Erst so gegen die achte Stunde erwiesen sich die umständlichen Vorbereitungen der immer aufgeregter harrenden und schaltenden Mrs. Hingley als nicht vergeblich, denn kurz nacheinander erschienen der Chefinspektor, dann Miss Reid und endlich Alf Duncan unten in dem gemütlichen kleinen Speisesaal.

Mr. Perkins in brummiger, kurz angebundener Laune, Miss Reid etwas blaß und nervös und für das kritisch prüfende Auge der Wirtin etwas zu sehr hergerichtet, der vornehme, junge Mann aber frisch, geschmeidig und mit einem so unwiderstehlichen Lächeln, daß die Perlenkette am Halse von Mrs. Hingley zu platzen drohte.

Die Gäste begrüßen einander höflich, aber fremd und hatten auch weiter kein Interesse für einander.

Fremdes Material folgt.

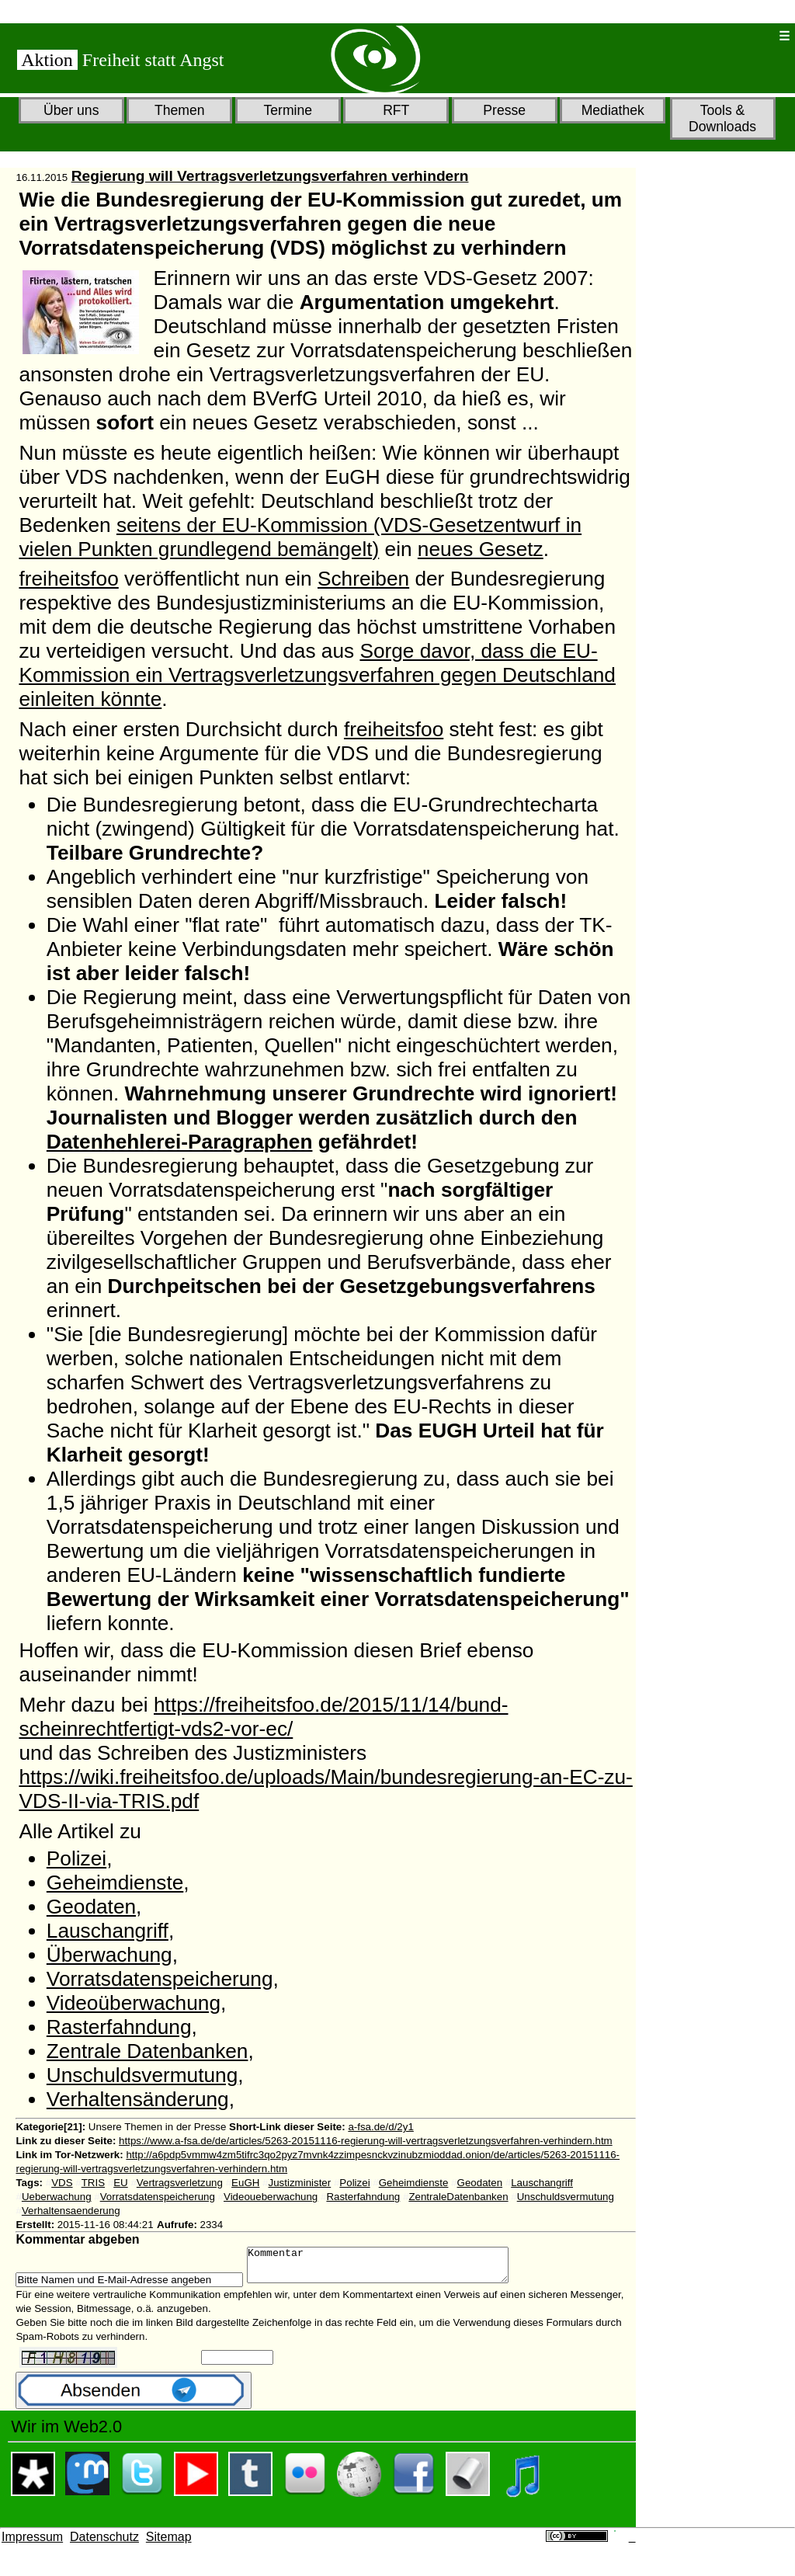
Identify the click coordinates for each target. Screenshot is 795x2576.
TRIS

So verlief das Dinner in geradezu unheimlicher Stille. Sogar die sonst so laute Herrin des Hauses dirigierte den müden, abgehetzten William bloß mit den Augen, aber ihre Blicke waren so schrecklich, daß der Geschäftsführer immer kopfloser hin und her schoß.

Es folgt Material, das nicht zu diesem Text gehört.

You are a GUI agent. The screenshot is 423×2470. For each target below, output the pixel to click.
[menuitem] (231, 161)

Als endlich abserviert war, atmete Mrs. Hingley tief auf und puderte hinter einer Portiere rasch ihr vor Erregung glühendes Gesicht. Dann richtete sie zunächst an Miss Reid und hierauf an Mr. Perkins einige artige Fragen und war gar nicht gekränkt, als diese ziemlich einsilbig beantwortet wurden, denn um so früher kam sie an den dritten Tisch.

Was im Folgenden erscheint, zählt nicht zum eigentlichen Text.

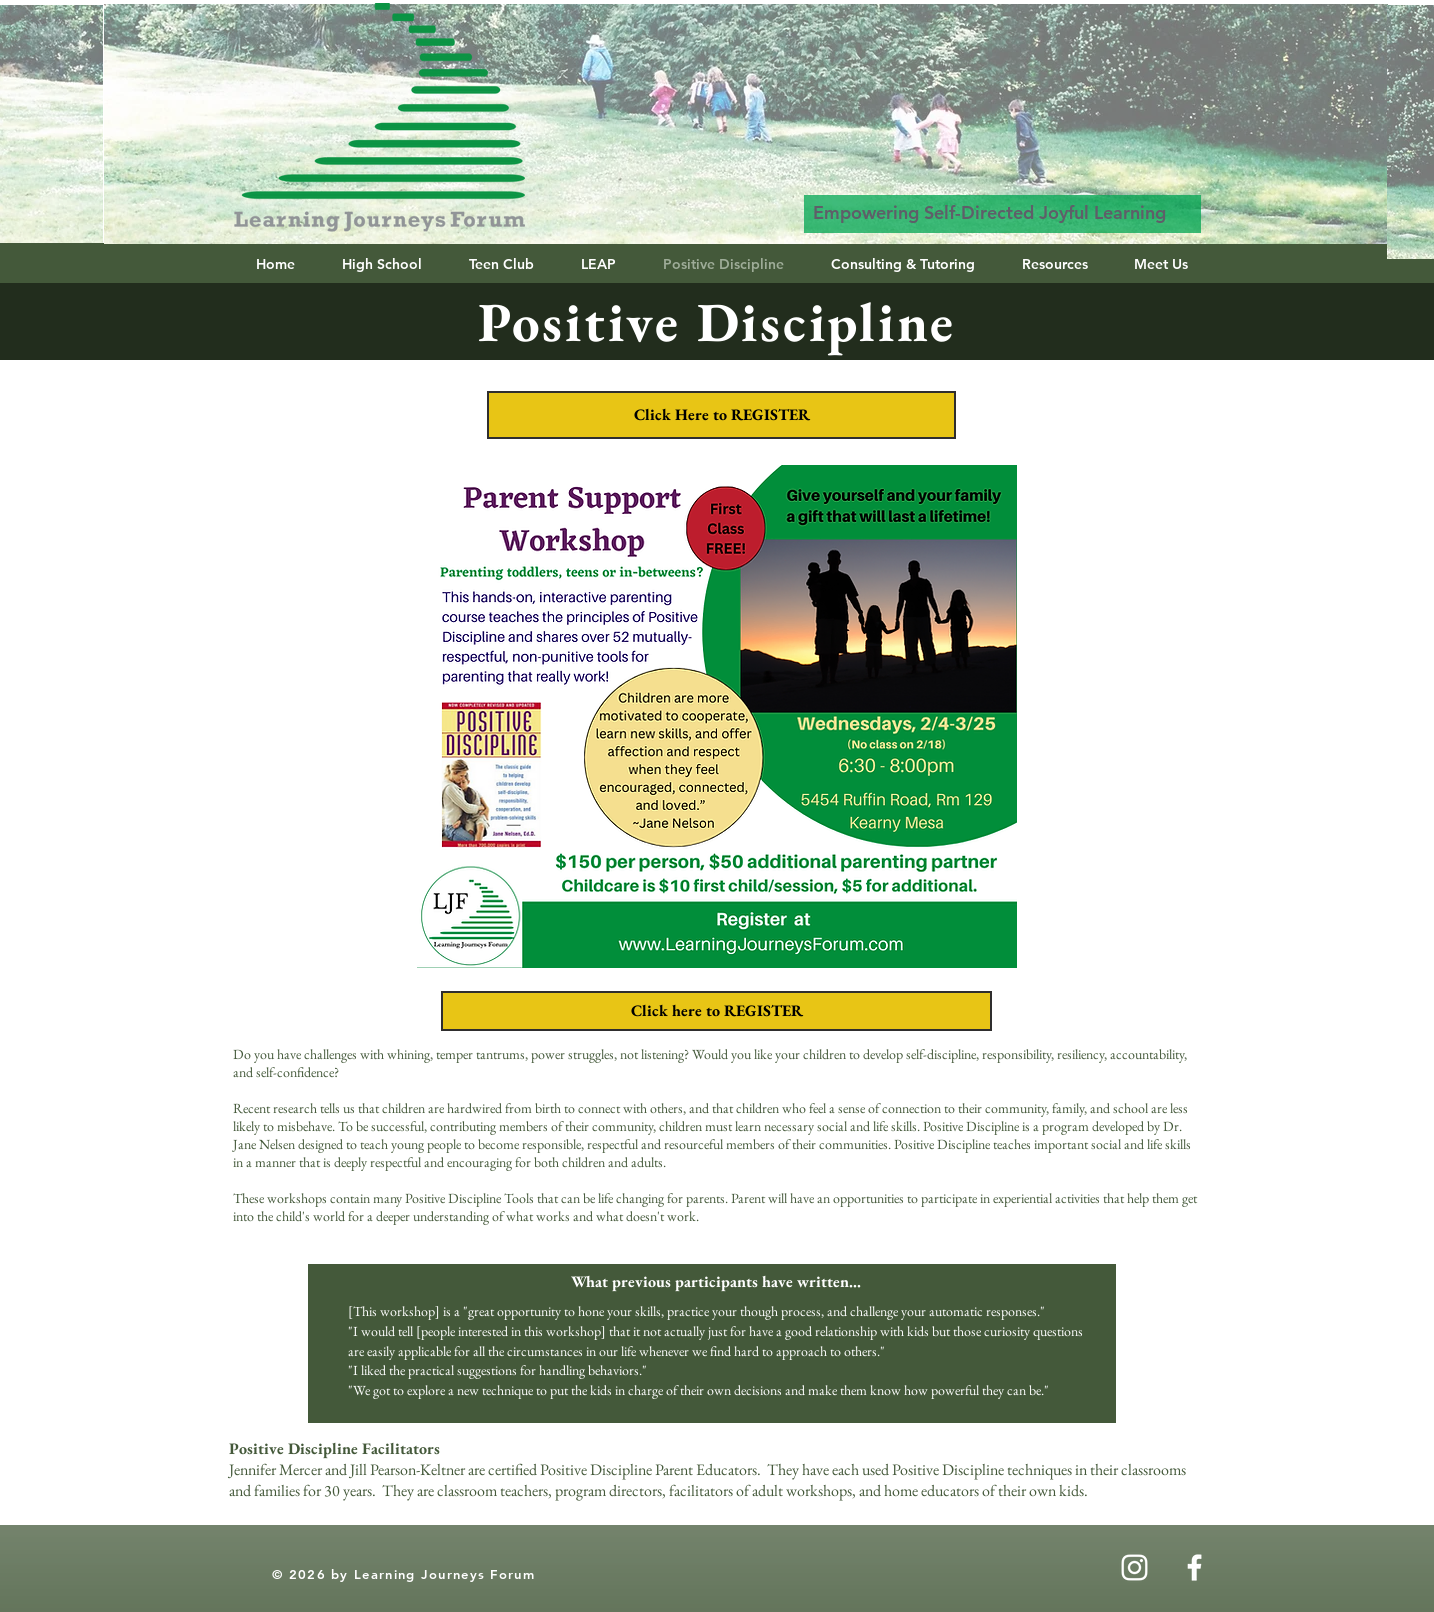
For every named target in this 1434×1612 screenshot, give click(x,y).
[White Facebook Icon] (1194, 1567)
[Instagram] (1134, 1567)
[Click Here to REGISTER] (721, 415)
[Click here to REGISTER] (716, 1011)
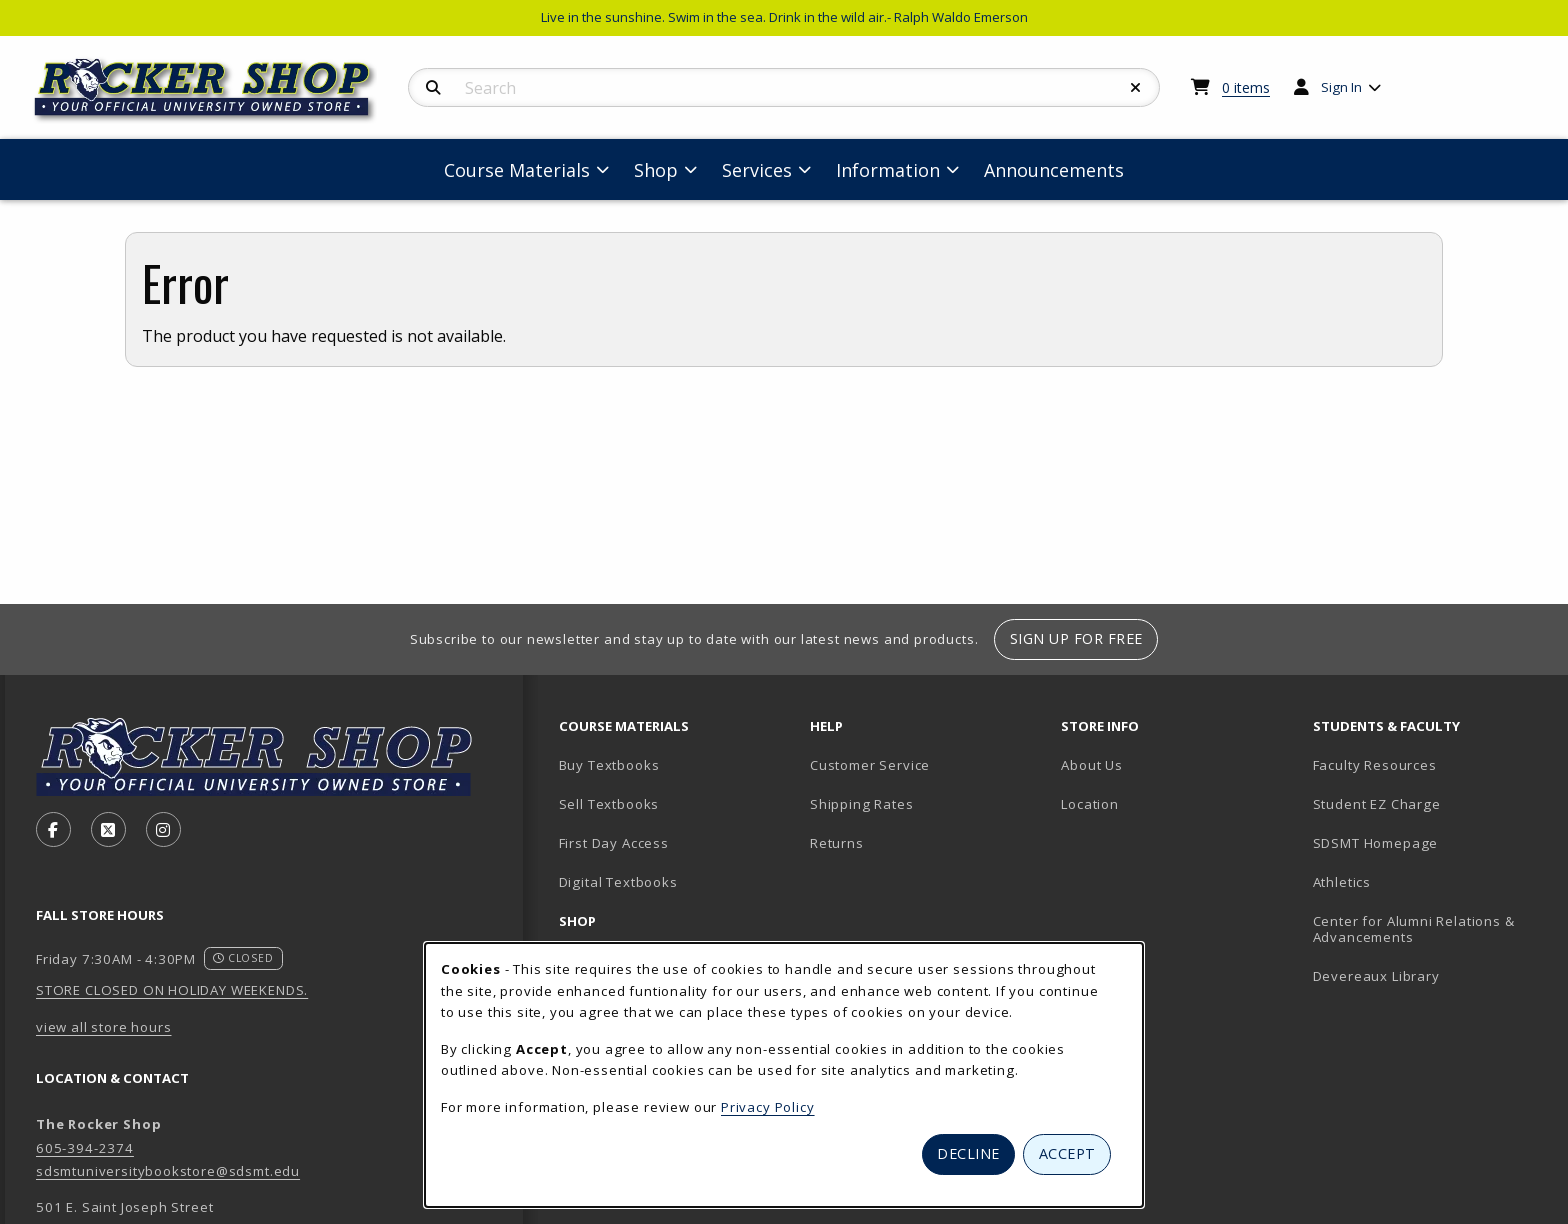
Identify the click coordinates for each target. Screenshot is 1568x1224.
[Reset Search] (1136, 88)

Fünf Minuten später befand sie sich dort in einer äußerst angeregten Unterhaltung. Das heißt, sie sprach, und Mr. Duncan hörte stumm zu. Aber mit Blicken, die auf die empfängliche Witwe wirkten, als ob sie in einem Verjüngungsbad säße. Sie plauderte und tuschelte, seufzte und kicherte wie ein kurzgeschürztes Mädchen und war krampfhaft bemüht, in dieser neckischen Vertraulichkeit keine ernüchternde Pause eintreten zu lassen.

Mr. Alf Duncan lächelte die strahlende Frau immer bestrickender an, aber er hörte ihr schon längst nicht mehr zu. Seine Gedanken waren mit ganz anderen Dingen beschäftigt, und auch seine seelenvollen Blicke hatten mit dem verschämten Mienenspiel der außer Rand und Band geratenen Frau nichts zu tun. Sie glitten von Zeit zu Zeit zu dem mürrischen Mann von Scotland Yard hinüber, hafteten dann wieder auf den unruhigen Händen von Miss Reid und folgten William, dessen Füße unsicher und ungeschickt über den Teppich schlürften. Sie nahmen wahr, wie Miss Reid plötzlich sehr angelegentlich auf die Uhr an ihrem Handgelenk blickte und dann mechanisch an der Feder drehte, und sie trafen auch auf den Polizeisergeanten, der plötzlich draußen auf der Veranda auftauchte und in strammer Haltung die Hand an den Helm legte.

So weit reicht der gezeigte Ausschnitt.